Truffa ad Istituti religiosi, tra gli indagati un uomo di Paceco

Era stato sottoposto all’obbligo di presentazione alla polizia giudiziaria il 42enne V V. di Paceco, indagato per truffa dalla Procura di Torino ma il Tribunale del Riesame della città piemontese, accogliendo l’istanza dei suoi avvocati Natale Pietrafitta e Luigi Pipitone, ha annullato la misura cautelare.

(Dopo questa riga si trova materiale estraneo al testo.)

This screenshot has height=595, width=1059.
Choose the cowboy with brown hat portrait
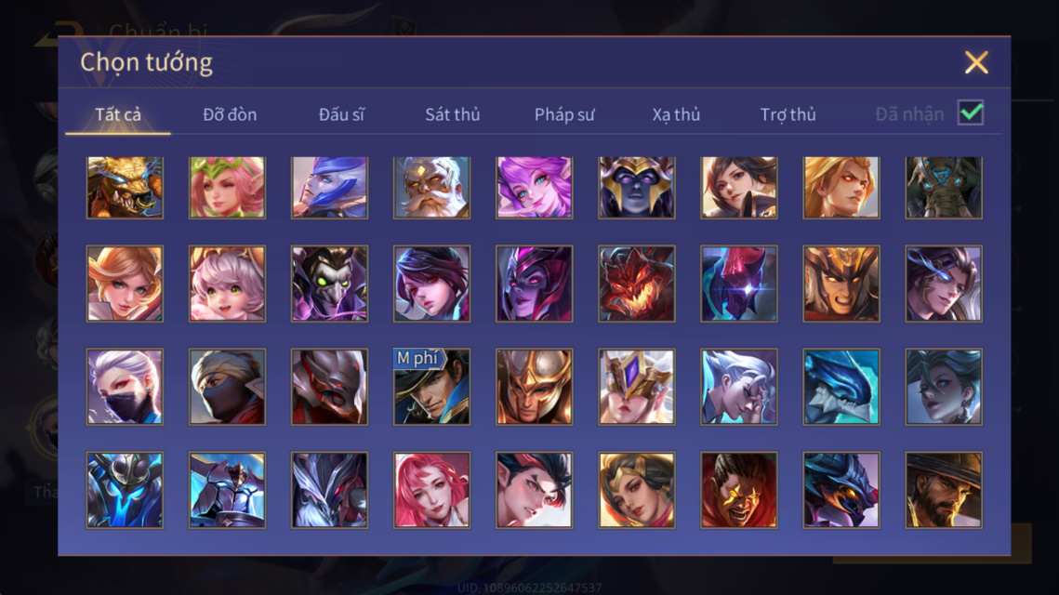click(944, 490)
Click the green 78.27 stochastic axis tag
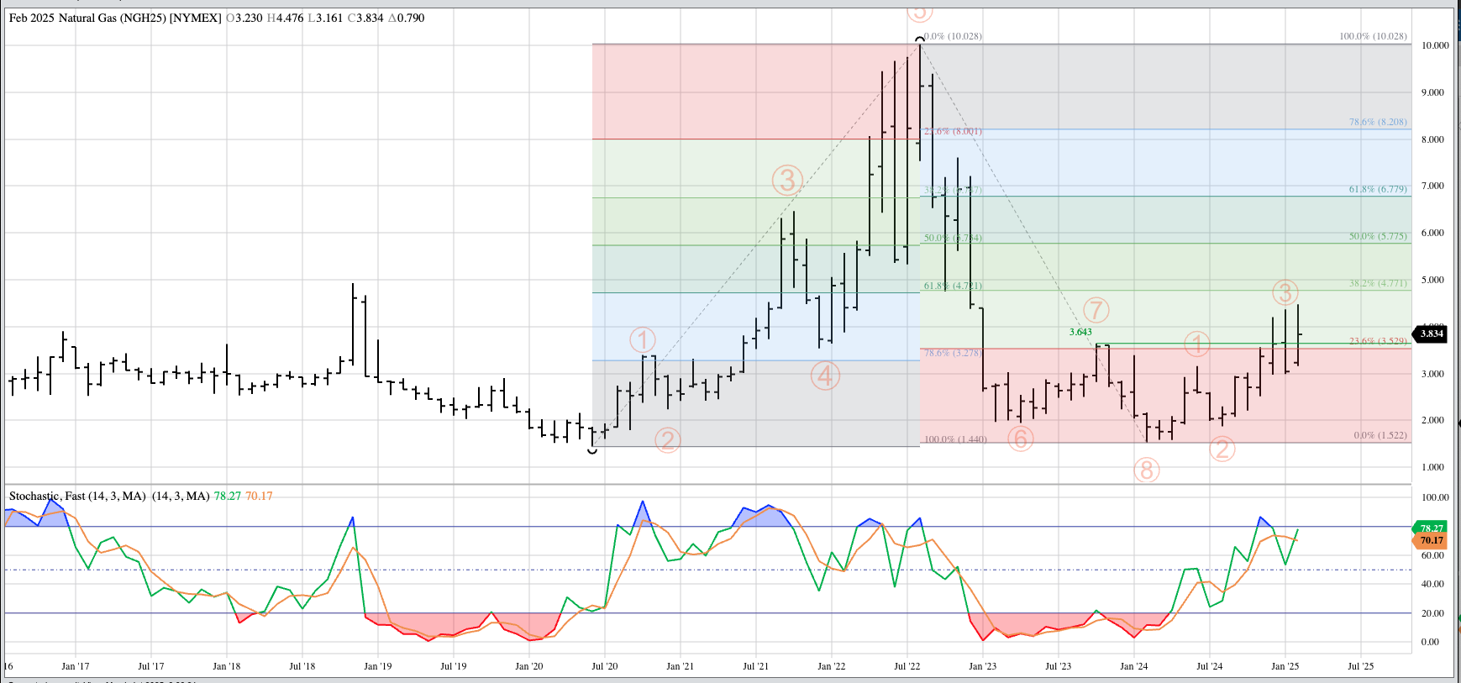The width and height of the screenshot is (1461, 683). [1432, 528]
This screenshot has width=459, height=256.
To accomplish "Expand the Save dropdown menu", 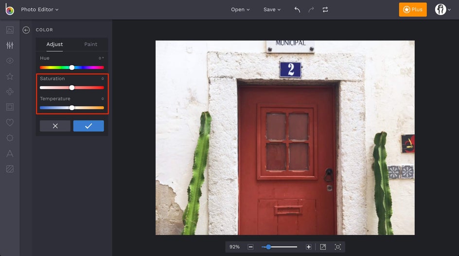I will [x=272, y=10].
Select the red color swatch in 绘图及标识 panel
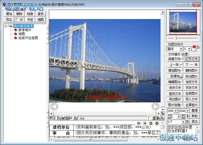The height and width of the screenshot is (145, 203). pyautogui.click(x=194, y=47)
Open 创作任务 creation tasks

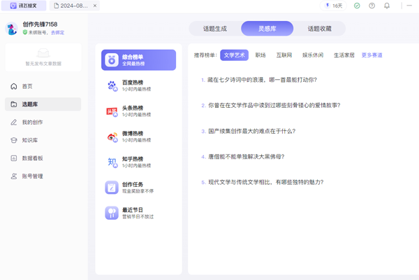click(133, 188)
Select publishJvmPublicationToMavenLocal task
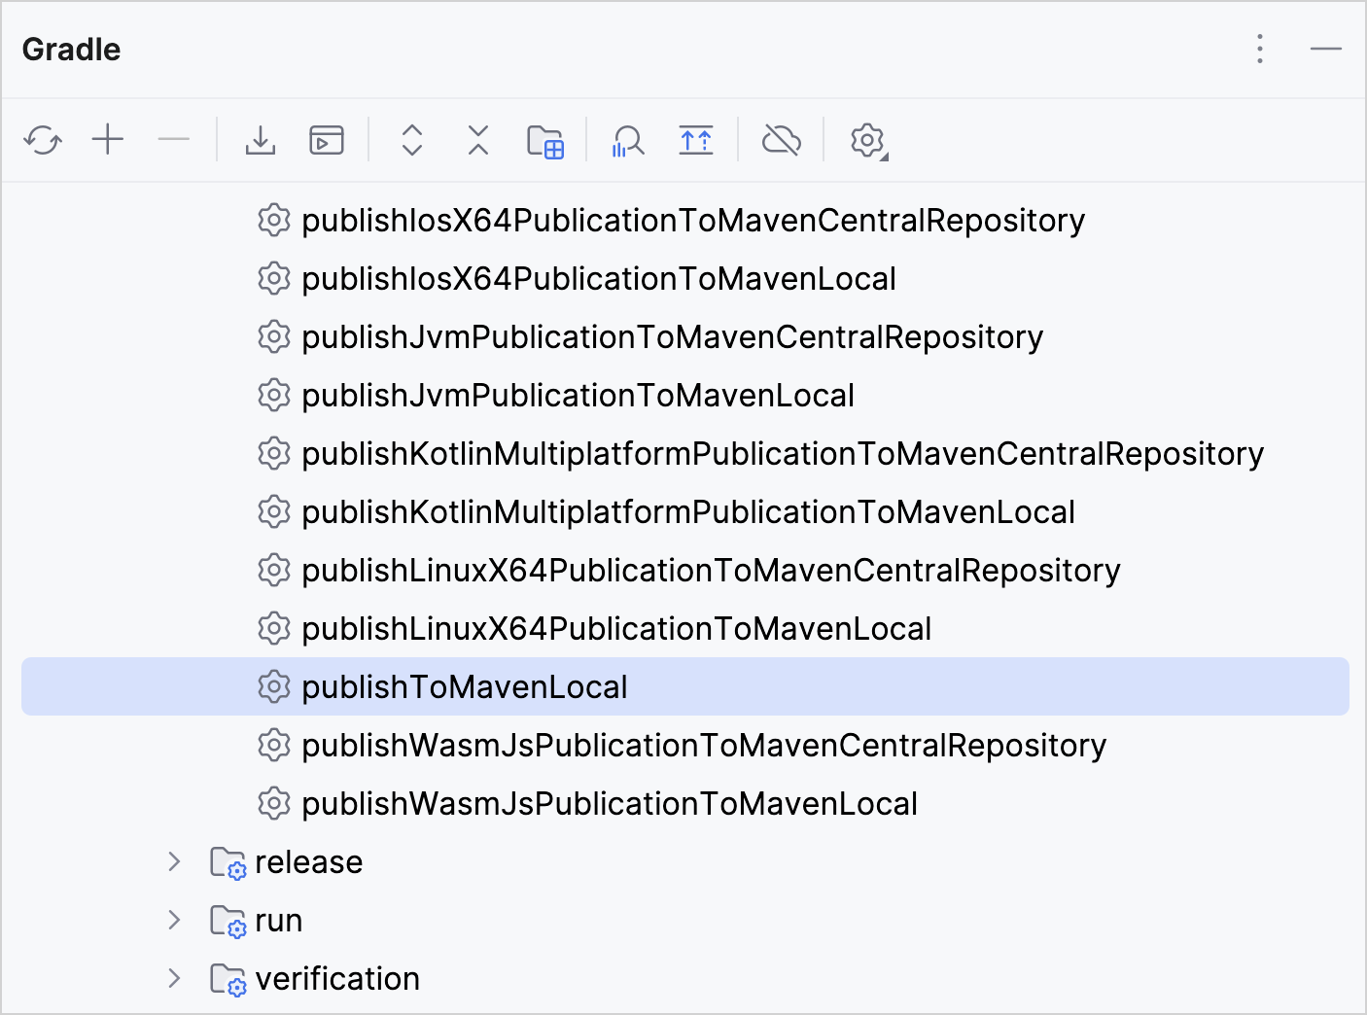The width and height of the screenshot is (1367, 1015). tap(578, 395)
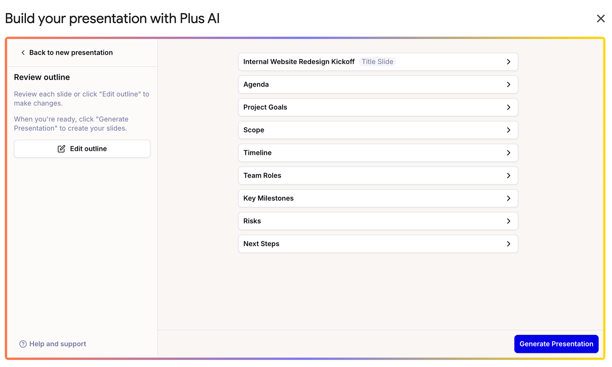Click the back arrow icon
This screenshot has width=612, height=367.
click(x=23, y=53)
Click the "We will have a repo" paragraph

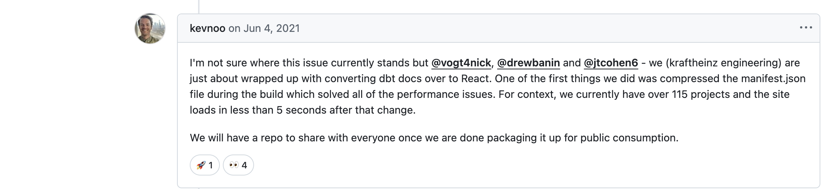[434, 138]
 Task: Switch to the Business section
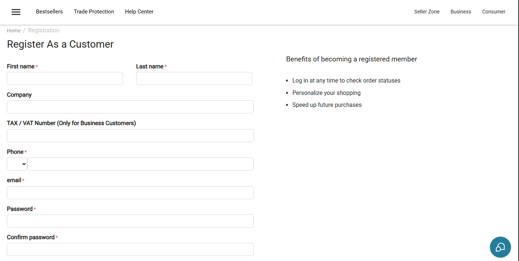click(x=460, y=11)
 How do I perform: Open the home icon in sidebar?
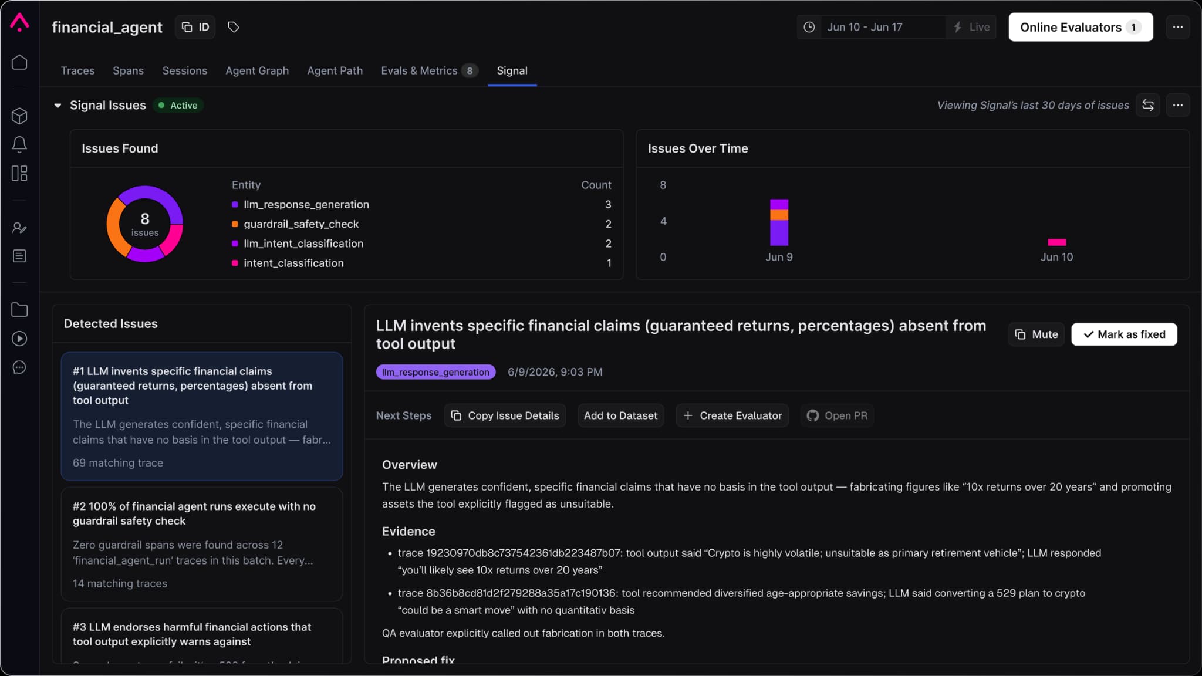tap(19, 62)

Soddisfatti per l’annullamento del provvedimento del gip torinese, i due legali tenteranno di smontare l’accusa dimostrando che l’uomo non ha nulla a che fare con la truffa ai danni di Istituti religiosi. Contro V.V. c’è il fatto che la carta Posta Pay con la quale sono state commesse le truffe è intestata a lui ma per gli avvocati non è improbabile che qualcuno possa essere entrato in possesso dei dati della carta per utilizzarla a insaputa del titolare.

Questo il meccanismo della truffa: una persona telefonava all’Istituto religioso e chiedeva di parlare con il suo rappresentante legale dicendogli che la Regione Piemonte aveva erogato, per errore, una cifra superiore a quella che effettivamente spettava e che, quindi, doveva subito essere restituita la differenza. Forniva poi i dati di una carta sulla quale effettuare il bonifico della somma ricevuta in eccesso. Qualcuno è caduto nella trappola ma poi, forse dopo una telefonata ai competenti uffici regionali, è scattata la denuncia e l’inchiesta. “Non sono mai stato a Torino, non so nulla di questa storia” si difende, però, l’indagato di Paceco.

L’operazione dei Carabinieri di Torino, scattata alla fine dello scorso mese di luglio, ha portato in totale a tre arresti e sei obblighi di firma con l’accusa di associazione per delinquere finalizzata alla truffa. La banda avrebbe messo a segno, nei mesi scorsi, 41 raggiri in tutta Italia per un bottino complessivo di 110mila euro.

L’indagine ha permesso di individuare diversi prestanome intestatari di carte prepagate per l’accredito del denaro che erano poi ricompensati dai truffatori con percentuali variabili in base alla somma incassata.